WORK TASK
Task for the records below: please copy exactly, and only, the lines from the one containing "This screenshot has width=1080, height=630." to the last line, both included, leaving out the pictures.

SUPPLIED RECORDS
----

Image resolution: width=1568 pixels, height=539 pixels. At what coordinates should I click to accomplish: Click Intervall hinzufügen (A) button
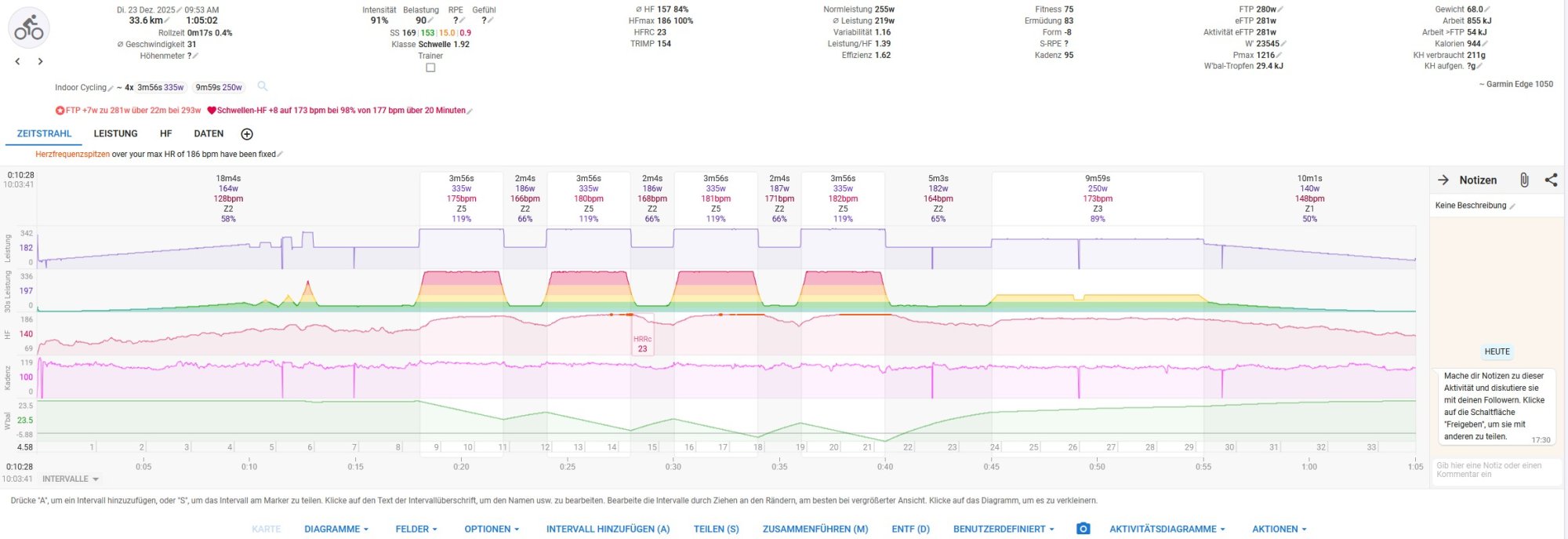point(608,529)
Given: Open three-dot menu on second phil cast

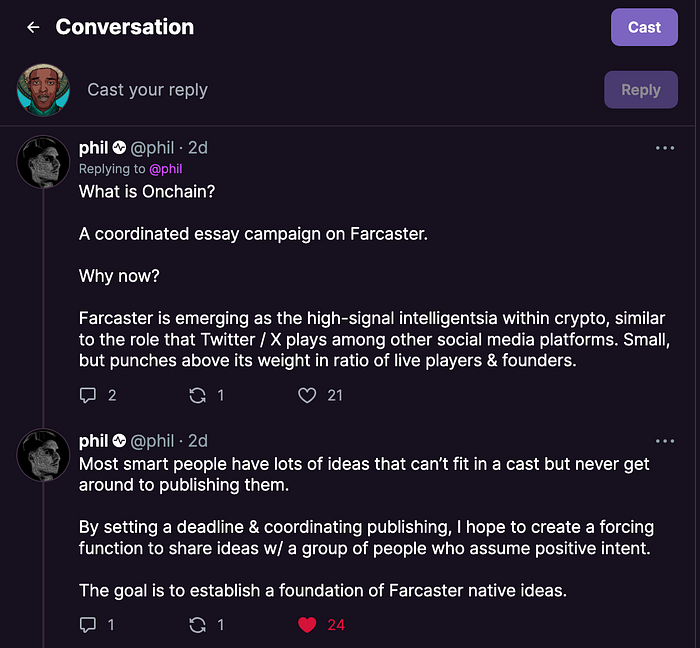Looking at the screenshot, I should tap(665, 441).
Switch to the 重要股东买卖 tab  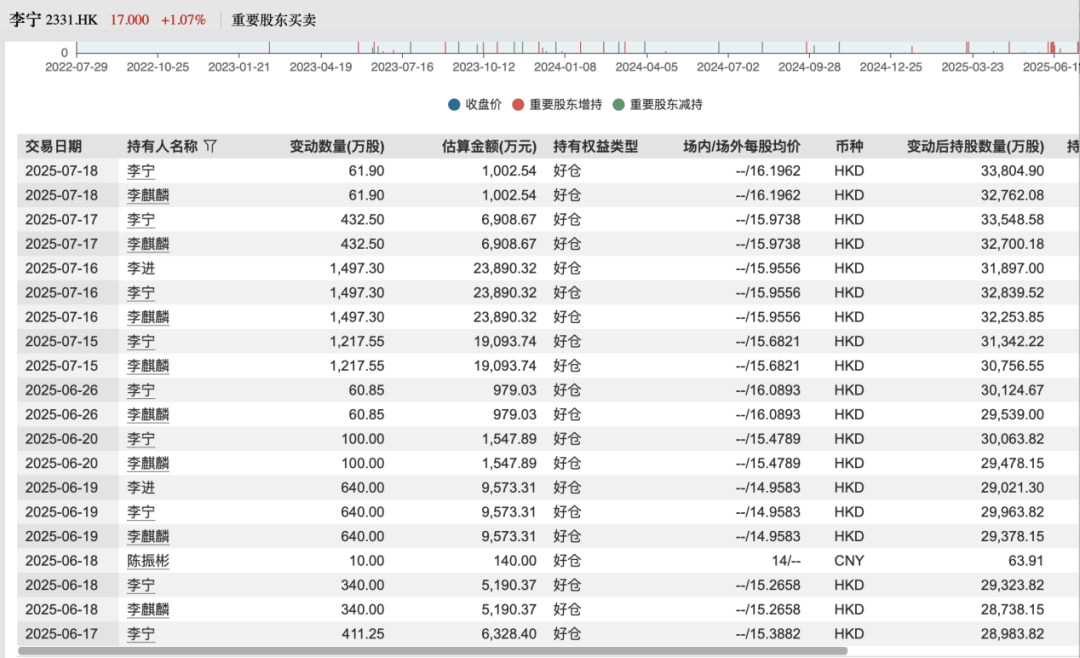tap(273, 20)
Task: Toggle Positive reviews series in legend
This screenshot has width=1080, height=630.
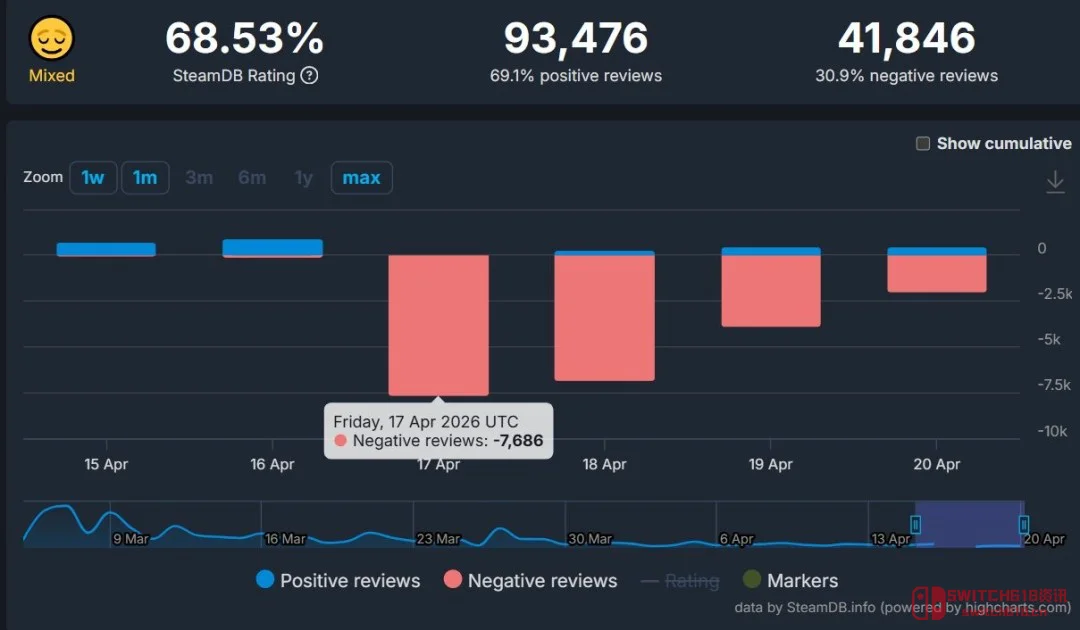Action: pyautogui.click(x=338, y=580)
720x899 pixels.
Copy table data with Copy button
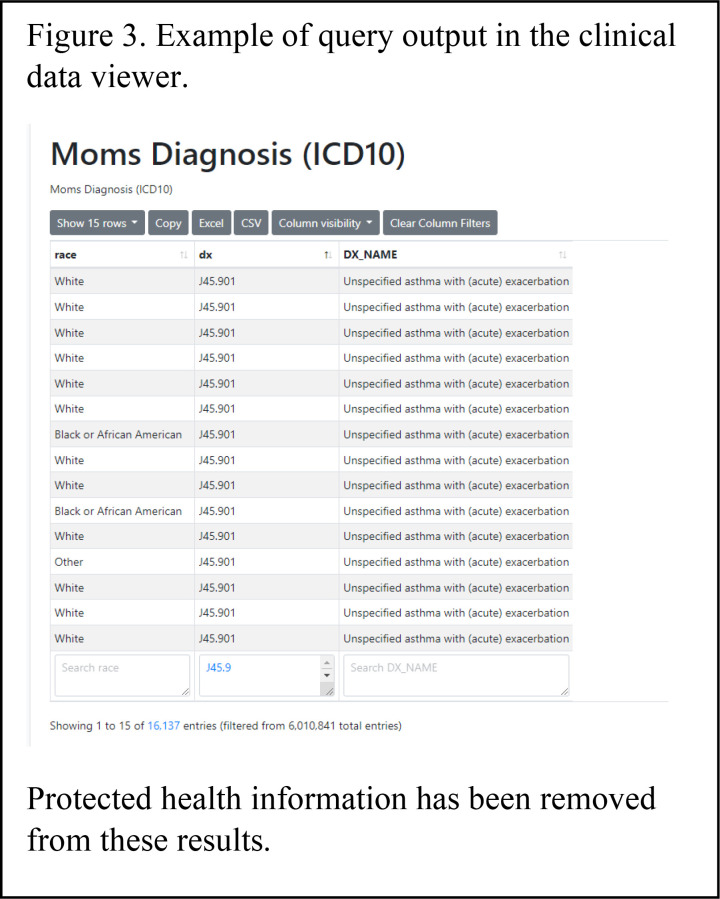[x=168, y=223]
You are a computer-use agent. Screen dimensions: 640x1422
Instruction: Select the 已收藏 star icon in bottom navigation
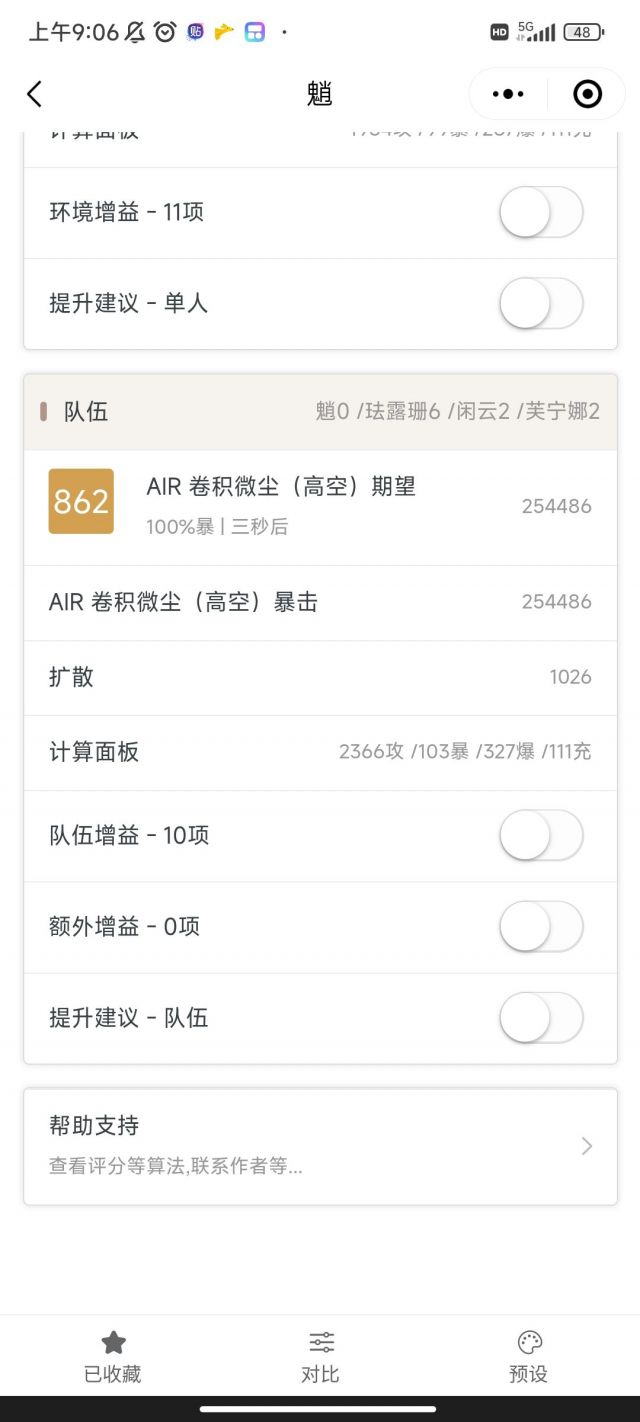coord(113,1342)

----

ANSWER TO THIS PROBLEM
This screenshot has width=1080, height=630.
Action: pyautogui.click(x=338, y=580)
720x899 pixels.
Copy table data with Copy button
[x=168, y=223]
You are a computer-use agent. Screen dimensions: 640x1422
Instruction: Select the 已收藏 star icon in bottom navigation
coord(113,1342)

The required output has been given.